As a lifelong Presbyterian, hymns have always been a part of my faith journey. They float into my mind, and I find myself humming them to either praise a beautiful example of God’s handiwork or to bring peace to my anxious soul. Hymns have been a meaningful part of my life and the tunes are embedded. Just like when I reread a scripture and find a fresh word for my life, hymns also bring a new and deep connection with God’s word for me.

Go to Dark Gethsemane  is a Lenten hymn that invites us to join Jesus in his final journey to the cross. Written by James Montgomery in 1820, this hymn is one of 400 original compositions. The son of missionaries, Montgomery was left behind in England when his parents went on the mission field where they died. Montgomery was sent to seminary at age seven and became an apprentice at 16. He ultimately landed in publishing and edited a paper that included his poems and hymns.

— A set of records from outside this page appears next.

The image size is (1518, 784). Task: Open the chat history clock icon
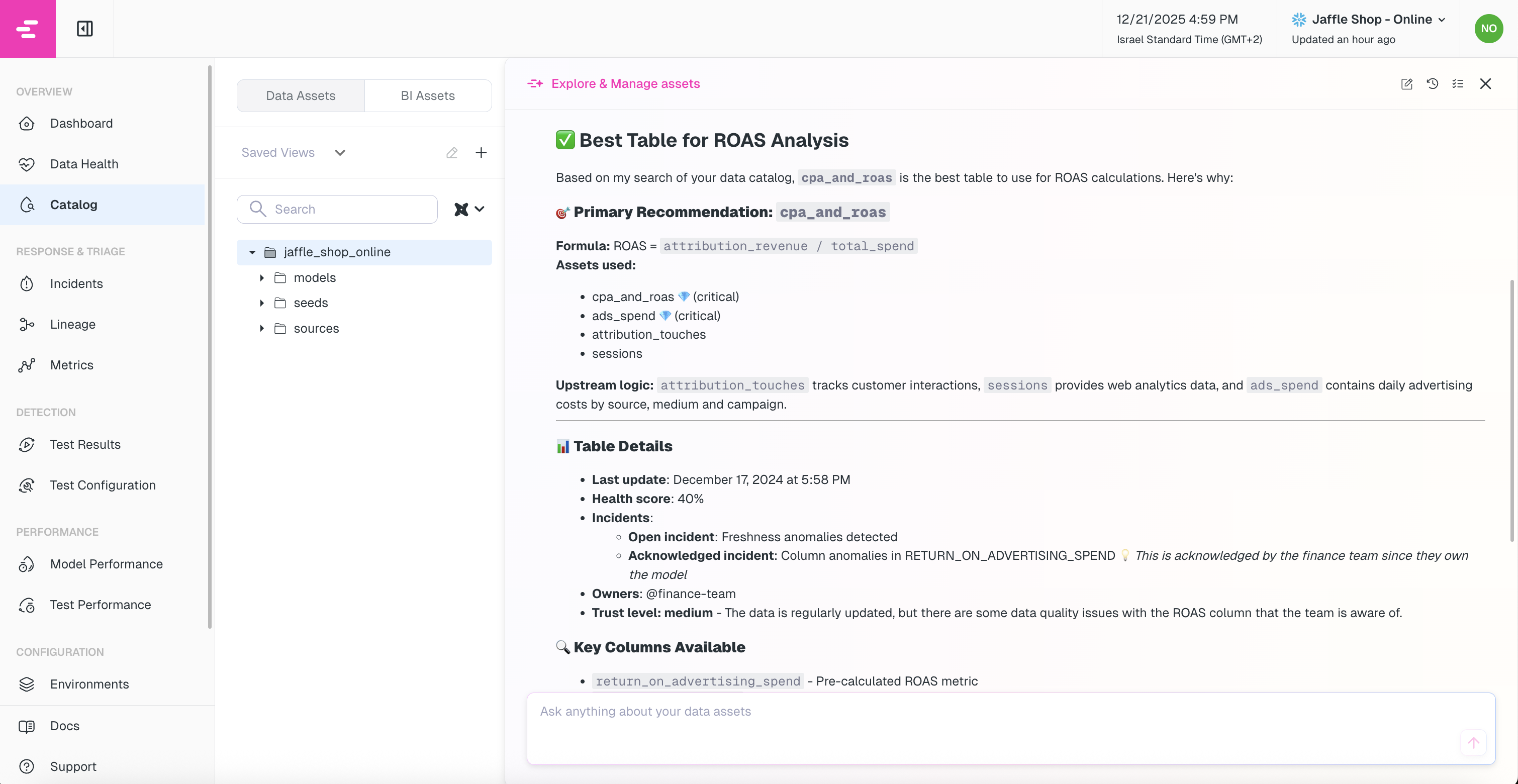coord(1432,83)
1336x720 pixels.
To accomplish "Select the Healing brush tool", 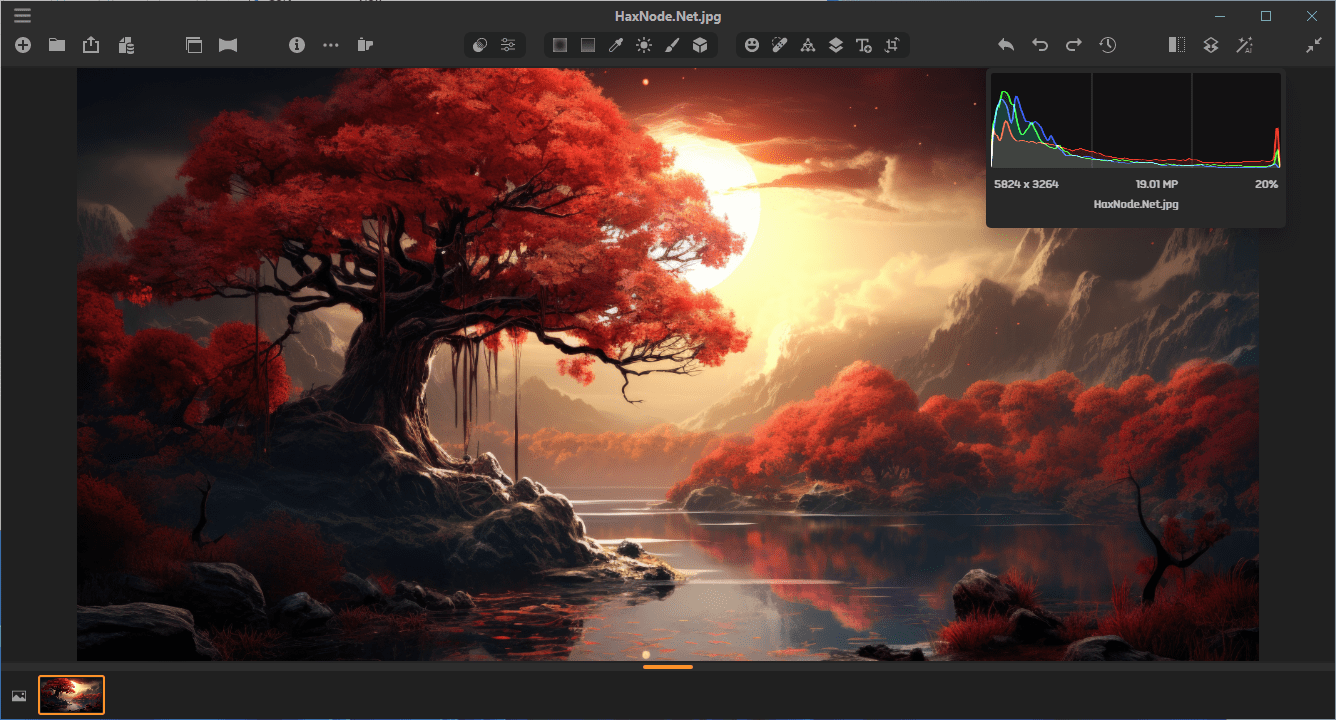I will pyautogui.click(x=780, y=45).
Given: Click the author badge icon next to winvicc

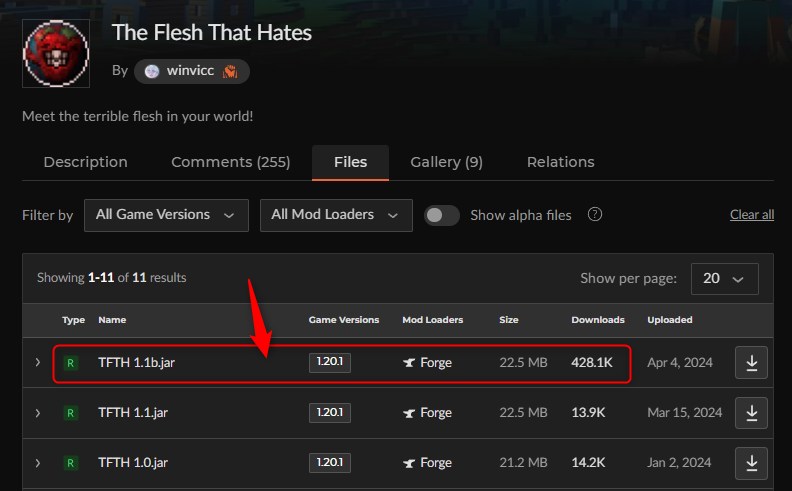Looking at the screenshot, I should pos(230,71).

Go to Dark Gethsemane  begins by asking us to go with Jesus to the garden and witness the power of temptation and conflict as he struggles. From this we learn from Christ how to pray and turn to God when we find ourselves in a place of conflict that challenges our faith. As Jesus prayed in the garden for the strength to endure, so can we turn to God and pray for strength to walk our difficult journeys.

We see in the second verse how Jesus suffered judgment, shame, and loss; how he must have endured the painful feeling of being accused and totally alone. There have been times in my life that I have wondered where to turn. Who do I talk to about the injustice I have had to endure or the pain a loved one suffers through no fault of their own? How many times have I thought to myself, “it’s just not fair!” We’re challenged to learn from Christ how to bear the cross… those crosses in our lives that while difficult can draw us closer to God.

The power in this hymn builds as we are with Christ at the cross where he died sacrificially for us. How can we care for others with a love that reflects God without sacrificing our selfish needs? Caring for loved ones, our neighbors, the poor and hungry are many times not “reciprocated.” Yet that is what we are called to do.

I feel like shouting the last verse. We run to the tomb and he is not there! “Christ is risen! He meets our eyes. Savior, teach us so to rise.”

Christ overcame the grave and can teach us to rise from the depths of ours. Through Christ we can live a life of love for others and have the power to live it well. This is a hymn that we claim anytime…not just during Lent.

Thanks be to God!



Kathy McCarron is Director of Children & Family Ministries at NorthPark. Kathy has been involved in children’s ministry over 30 years as a volunteer, church staff member, and ministry consultant. She is passionate about encouraging parents and congregations as they nurture the spiritual formation of children.